Excerpt provided section start

Instead of "representation with the fewest assumptions" I would maybe suggest that the optimal input for a model may be the representation where the data is broken apart as far as it can be while still remaining meaningful. I have suggested in other replies that this is perhaps achieved with quadrature samples or even perhaps with something such as a granular decomposition -- something akin to a "token" of audio instead of language.

kajecounterhack · on March 26, 2024

Aside from using "waveform" to mean "time domain" the terminology the author used in the blog post is consistent with what I've seen in audio ML research. In what ways would you suggest improving the representation of the signal?

jabagonuts · on March 26, 2024

Are you a musician? Have you ever used DAW like Cubase or Pro Tools? If not, have you ever tried the FOSS (GPLv3) Audacity audio editor [1]. Waves and Waveforms are colloquial terminology, so the terms are familiar to anyone in the industry as well as your average hobbyist.

Additionally, PCM [2] is at the heart of many of these tools, and is what is converted between digital and analog for real-world use cases.

Excerpt provided section end

* [Activity list]:
1. In the forum thread on audio representation, why does one reply say the terms "Waves" and "Waveforms" are familiar to anyone in the industry and to the average hobbyist?
2. Reproduce the forum thread on audio representation between "jabagonuts · on" and "your average hobbyist.", inclusive.

Recorded information section start

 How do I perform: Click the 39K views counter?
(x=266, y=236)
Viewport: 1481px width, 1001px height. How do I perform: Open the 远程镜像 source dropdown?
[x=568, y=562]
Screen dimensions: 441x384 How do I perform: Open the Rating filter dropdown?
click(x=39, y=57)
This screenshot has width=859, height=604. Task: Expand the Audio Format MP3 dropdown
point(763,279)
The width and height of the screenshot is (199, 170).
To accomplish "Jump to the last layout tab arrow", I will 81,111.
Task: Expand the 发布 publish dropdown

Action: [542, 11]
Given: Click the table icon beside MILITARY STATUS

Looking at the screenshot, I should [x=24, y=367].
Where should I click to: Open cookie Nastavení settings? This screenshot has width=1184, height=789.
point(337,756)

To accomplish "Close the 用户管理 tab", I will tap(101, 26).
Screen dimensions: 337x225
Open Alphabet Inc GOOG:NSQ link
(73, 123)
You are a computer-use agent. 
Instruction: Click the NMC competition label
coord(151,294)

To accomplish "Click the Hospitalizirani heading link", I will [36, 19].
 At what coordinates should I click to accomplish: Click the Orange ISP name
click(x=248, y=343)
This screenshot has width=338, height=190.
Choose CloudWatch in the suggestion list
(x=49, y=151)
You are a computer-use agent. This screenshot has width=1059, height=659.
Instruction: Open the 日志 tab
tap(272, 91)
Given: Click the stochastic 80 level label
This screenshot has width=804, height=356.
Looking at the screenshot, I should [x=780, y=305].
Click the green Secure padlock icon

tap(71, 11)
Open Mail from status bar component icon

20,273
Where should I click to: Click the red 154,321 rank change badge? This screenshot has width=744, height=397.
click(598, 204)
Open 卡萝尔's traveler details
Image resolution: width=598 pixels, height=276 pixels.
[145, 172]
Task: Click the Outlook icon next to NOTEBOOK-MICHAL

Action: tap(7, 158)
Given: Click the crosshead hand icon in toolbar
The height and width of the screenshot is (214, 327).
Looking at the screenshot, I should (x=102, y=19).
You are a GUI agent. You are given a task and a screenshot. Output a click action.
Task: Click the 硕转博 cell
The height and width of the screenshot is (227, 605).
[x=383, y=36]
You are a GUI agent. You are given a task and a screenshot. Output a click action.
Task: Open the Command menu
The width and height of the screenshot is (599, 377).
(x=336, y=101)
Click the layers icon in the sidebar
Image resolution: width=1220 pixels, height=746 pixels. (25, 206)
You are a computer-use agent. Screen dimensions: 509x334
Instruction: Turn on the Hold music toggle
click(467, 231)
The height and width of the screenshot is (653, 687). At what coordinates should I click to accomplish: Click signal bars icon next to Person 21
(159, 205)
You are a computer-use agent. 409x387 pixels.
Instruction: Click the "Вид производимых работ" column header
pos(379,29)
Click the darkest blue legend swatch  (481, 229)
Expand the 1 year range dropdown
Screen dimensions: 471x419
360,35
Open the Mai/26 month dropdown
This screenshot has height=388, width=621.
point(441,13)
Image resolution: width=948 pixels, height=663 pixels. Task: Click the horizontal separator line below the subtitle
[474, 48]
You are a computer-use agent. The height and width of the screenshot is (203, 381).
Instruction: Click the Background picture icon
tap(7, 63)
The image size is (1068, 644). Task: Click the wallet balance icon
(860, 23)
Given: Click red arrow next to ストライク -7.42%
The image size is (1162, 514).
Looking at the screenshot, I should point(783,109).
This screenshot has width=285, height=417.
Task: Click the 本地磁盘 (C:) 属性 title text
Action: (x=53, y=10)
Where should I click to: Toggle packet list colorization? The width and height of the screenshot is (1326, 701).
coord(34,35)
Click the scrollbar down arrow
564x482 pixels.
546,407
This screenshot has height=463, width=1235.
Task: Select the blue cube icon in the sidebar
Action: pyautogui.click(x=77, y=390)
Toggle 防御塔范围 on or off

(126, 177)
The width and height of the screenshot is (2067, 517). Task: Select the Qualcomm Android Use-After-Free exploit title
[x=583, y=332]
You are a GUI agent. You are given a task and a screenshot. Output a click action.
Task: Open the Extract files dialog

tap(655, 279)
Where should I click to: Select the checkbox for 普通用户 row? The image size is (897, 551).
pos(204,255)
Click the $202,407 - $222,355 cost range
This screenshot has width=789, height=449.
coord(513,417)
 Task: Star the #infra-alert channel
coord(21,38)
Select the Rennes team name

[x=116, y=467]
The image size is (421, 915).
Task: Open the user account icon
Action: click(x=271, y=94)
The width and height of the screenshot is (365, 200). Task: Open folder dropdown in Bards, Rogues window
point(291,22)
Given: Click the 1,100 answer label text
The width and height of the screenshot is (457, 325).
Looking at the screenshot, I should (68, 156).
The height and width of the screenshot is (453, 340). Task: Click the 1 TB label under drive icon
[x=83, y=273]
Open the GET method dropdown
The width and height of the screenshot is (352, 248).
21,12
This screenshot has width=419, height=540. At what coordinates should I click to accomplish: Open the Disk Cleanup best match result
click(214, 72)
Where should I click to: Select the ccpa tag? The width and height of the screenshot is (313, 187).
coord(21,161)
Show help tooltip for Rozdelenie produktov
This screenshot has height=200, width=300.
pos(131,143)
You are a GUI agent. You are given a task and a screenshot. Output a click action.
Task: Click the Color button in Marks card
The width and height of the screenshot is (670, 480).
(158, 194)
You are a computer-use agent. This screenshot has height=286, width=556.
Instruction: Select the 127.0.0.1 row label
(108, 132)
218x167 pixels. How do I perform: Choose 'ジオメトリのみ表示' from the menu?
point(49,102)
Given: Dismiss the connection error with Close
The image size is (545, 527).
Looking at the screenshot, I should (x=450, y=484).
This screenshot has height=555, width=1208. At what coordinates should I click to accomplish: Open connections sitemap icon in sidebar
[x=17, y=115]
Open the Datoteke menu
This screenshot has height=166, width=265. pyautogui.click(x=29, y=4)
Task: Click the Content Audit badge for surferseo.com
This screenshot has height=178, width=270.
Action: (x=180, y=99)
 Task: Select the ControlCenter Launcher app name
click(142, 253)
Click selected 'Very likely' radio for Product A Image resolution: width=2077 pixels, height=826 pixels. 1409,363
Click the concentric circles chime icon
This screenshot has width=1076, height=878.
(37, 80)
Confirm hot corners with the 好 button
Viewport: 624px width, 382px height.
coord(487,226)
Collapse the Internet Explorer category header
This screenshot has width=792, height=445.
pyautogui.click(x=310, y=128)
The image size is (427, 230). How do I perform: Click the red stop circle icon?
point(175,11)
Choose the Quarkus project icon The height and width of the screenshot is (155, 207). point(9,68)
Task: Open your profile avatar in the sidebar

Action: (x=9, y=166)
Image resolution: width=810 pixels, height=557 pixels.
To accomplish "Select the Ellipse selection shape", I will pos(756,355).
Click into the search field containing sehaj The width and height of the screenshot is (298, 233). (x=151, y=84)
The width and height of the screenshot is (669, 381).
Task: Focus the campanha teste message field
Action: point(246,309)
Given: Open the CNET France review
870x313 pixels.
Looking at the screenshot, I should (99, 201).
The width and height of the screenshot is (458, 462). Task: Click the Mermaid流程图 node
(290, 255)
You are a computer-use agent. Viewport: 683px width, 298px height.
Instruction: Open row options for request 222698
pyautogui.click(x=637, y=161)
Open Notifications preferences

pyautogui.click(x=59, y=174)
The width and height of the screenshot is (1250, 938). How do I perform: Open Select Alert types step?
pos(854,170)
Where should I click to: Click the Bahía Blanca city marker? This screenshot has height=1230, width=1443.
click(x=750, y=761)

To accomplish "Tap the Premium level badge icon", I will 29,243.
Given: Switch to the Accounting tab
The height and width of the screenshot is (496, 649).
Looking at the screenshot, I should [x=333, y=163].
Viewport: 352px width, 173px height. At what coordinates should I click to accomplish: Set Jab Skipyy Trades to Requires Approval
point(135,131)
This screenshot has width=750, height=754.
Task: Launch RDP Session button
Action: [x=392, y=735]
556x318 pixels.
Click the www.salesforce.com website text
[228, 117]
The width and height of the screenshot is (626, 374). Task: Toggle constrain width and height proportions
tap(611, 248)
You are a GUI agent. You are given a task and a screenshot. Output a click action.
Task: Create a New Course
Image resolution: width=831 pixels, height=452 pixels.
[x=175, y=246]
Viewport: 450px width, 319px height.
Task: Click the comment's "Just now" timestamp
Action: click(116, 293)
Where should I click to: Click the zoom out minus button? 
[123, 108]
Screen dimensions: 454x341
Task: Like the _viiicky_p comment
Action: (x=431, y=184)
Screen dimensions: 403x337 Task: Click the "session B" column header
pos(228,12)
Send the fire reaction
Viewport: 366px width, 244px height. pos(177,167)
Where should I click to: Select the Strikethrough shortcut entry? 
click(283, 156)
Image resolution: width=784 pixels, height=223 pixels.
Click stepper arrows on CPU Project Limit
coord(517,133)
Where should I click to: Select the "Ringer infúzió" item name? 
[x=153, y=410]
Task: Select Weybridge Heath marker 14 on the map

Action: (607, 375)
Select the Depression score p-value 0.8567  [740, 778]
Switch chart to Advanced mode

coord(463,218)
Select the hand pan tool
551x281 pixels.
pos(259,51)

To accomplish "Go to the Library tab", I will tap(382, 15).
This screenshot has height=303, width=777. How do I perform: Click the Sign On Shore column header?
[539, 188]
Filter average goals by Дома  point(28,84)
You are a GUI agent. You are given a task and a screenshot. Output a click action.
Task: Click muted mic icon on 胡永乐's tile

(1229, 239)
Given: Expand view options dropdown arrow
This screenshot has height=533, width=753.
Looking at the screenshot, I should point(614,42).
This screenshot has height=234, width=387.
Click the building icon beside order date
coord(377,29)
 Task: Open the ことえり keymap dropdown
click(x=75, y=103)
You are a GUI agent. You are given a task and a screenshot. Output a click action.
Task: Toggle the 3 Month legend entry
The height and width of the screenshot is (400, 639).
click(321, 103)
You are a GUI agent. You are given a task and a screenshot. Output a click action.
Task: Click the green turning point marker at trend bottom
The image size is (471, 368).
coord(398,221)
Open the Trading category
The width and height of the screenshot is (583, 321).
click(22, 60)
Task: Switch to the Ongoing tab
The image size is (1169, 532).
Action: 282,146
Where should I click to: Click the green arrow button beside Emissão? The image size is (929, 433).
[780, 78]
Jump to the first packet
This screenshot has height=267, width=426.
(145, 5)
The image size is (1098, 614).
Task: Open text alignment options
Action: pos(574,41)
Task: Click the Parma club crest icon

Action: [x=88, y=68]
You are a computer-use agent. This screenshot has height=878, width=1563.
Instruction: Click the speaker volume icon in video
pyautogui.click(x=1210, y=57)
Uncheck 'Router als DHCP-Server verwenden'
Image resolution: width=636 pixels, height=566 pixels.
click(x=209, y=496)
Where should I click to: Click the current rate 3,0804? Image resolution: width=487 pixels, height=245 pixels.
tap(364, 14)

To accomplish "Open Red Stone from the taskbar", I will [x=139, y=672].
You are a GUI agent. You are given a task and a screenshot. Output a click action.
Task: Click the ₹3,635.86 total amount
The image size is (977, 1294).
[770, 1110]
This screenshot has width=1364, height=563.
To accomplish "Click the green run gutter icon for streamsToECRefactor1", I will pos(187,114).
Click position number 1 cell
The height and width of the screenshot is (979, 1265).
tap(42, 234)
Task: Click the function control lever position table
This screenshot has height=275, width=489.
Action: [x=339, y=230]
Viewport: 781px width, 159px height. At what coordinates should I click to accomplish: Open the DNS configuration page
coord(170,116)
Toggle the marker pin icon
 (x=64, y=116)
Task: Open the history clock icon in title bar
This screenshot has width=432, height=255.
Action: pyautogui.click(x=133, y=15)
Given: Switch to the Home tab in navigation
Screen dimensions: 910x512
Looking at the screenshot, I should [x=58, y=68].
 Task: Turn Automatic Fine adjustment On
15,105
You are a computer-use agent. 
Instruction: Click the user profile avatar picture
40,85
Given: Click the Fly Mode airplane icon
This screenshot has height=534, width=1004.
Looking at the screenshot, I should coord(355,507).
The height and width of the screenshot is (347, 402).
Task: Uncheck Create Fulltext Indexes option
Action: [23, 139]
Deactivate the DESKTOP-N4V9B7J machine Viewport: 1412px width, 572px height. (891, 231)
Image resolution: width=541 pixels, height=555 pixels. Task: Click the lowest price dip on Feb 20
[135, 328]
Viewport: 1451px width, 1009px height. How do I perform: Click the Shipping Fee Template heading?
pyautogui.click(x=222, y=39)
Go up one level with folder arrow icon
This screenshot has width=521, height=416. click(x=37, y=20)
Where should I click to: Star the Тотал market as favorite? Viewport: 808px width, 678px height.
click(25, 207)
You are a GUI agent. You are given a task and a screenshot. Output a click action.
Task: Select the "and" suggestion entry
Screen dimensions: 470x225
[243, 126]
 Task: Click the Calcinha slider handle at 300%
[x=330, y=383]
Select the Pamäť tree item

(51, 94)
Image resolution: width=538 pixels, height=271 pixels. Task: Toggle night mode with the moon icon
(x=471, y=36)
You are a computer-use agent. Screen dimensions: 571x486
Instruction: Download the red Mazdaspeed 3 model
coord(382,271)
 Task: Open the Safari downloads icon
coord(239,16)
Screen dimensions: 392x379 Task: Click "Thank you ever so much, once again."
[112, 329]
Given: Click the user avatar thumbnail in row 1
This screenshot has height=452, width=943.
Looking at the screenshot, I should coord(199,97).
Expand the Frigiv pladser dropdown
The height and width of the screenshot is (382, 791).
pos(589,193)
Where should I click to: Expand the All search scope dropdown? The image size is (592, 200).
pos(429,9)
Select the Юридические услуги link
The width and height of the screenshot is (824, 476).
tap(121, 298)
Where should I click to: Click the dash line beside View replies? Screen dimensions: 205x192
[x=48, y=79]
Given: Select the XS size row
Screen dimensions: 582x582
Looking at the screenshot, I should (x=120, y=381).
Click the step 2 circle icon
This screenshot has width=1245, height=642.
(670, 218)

Recorded information section end

* [List of answers]:
1. The reply says these terms are familiar to both groups because they are colloquial terminology.

2.
jabagonuts · on March 26, 2024

Are you a musician? Have you ever used DAW like Cubase or Pro Tools? If not, have you ever tried the FOSS (GPLv3) Audacity audio editor [1]. Waves and Waveforms are colloquial terminology, so the terms are familiar to anyone in the industry as well as your average hobbyist.